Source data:
....
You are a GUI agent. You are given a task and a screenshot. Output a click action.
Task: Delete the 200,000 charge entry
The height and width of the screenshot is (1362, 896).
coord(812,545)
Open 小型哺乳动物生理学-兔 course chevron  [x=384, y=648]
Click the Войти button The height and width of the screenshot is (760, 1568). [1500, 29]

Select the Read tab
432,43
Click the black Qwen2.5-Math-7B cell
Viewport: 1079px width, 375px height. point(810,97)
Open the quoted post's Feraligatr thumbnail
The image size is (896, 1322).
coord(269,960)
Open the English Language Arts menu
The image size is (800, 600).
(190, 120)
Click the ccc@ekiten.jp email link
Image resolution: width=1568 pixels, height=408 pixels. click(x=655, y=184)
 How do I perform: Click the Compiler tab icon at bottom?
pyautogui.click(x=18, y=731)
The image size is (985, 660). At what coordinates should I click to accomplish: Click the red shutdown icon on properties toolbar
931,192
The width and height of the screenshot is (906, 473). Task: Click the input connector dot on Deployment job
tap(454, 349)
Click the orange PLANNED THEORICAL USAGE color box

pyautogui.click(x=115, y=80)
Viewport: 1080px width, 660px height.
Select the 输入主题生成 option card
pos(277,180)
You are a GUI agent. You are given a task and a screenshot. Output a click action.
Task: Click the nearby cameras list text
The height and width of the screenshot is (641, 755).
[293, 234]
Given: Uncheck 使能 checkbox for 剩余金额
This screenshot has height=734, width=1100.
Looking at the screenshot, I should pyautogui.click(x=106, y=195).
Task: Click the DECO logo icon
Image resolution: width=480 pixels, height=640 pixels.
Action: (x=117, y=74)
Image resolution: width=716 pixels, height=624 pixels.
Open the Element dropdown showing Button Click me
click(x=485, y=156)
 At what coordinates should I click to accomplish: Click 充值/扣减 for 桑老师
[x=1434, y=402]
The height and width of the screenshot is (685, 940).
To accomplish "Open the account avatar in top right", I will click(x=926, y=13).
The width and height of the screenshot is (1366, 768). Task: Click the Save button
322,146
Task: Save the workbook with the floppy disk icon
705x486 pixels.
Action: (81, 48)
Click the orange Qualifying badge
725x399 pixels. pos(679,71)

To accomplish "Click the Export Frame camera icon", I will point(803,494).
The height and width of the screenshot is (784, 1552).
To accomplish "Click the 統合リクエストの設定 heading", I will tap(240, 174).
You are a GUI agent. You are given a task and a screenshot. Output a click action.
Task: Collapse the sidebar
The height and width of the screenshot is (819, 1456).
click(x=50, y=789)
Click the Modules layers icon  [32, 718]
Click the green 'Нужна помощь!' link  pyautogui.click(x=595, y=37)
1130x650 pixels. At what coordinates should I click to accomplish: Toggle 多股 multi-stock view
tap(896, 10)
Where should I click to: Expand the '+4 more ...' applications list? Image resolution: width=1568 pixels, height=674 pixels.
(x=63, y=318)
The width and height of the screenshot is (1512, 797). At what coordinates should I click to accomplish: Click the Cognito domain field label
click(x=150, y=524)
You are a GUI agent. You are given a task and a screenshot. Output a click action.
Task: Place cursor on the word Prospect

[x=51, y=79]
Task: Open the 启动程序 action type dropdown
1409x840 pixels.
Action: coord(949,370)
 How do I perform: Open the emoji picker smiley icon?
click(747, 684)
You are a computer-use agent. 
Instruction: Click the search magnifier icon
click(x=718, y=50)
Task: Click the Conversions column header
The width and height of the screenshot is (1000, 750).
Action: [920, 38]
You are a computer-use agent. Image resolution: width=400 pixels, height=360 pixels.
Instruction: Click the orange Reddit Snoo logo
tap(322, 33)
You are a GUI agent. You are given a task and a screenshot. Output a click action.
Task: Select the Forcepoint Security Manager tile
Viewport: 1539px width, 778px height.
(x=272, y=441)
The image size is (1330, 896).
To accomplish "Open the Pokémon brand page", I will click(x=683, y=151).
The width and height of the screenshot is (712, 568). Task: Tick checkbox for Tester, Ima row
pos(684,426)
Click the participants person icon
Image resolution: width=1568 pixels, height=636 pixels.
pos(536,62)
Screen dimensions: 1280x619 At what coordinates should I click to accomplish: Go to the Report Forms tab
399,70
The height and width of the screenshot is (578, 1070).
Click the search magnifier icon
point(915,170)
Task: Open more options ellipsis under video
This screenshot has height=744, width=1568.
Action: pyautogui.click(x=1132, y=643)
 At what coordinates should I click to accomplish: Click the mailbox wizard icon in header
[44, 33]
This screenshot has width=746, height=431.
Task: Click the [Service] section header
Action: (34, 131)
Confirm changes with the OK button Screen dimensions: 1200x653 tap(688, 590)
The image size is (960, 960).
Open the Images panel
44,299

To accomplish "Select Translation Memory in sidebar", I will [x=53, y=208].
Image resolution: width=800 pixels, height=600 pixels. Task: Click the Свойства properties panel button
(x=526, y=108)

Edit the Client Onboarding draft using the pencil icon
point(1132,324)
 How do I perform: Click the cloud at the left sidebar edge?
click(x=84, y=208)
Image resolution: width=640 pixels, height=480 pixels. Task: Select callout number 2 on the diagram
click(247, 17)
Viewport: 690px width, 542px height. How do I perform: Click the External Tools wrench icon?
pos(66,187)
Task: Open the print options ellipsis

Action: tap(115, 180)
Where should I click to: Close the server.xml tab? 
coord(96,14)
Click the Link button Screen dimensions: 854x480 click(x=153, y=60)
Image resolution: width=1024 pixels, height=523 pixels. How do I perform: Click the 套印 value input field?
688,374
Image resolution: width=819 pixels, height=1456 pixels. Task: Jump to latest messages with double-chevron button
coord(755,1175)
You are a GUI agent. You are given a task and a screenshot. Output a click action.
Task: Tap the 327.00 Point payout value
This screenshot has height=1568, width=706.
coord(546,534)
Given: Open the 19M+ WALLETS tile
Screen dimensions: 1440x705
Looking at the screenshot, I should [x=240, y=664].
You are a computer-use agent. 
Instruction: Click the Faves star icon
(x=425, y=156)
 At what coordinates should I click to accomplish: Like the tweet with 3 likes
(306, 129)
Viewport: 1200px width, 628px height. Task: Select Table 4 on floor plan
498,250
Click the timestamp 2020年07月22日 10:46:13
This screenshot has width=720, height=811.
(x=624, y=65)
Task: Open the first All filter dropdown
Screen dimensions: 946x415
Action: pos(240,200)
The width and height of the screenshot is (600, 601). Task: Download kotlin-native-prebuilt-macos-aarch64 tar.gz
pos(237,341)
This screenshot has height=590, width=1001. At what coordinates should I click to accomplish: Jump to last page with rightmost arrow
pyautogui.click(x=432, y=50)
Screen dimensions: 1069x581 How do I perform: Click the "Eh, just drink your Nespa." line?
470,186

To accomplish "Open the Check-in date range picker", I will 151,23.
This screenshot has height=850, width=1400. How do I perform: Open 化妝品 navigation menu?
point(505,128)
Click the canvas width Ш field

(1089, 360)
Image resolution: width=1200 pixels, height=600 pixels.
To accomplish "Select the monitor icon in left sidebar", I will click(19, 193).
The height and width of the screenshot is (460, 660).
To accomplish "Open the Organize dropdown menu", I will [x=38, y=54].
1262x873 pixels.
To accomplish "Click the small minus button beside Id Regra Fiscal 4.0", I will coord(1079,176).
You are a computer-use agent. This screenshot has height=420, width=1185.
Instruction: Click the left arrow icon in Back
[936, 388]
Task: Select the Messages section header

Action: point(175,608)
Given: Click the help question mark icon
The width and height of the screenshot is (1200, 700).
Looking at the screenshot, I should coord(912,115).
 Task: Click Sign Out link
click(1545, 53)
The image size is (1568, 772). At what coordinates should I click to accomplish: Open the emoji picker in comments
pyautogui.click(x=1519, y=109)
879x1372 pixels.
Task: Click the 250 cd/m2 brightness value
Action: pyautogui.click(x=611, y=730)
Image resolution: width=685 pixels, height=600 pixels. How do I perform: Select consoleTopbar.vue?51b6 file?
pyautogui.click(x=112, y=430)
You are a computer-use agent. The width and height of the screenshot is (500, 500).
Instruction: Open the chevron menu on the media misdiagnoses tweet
....
What you have to do: Search the data for the string "tile". List each line that has it.

Output below:
Task: Select the Forcepoint Security Manager tile
Given: Open the 19M+ WALLETS tile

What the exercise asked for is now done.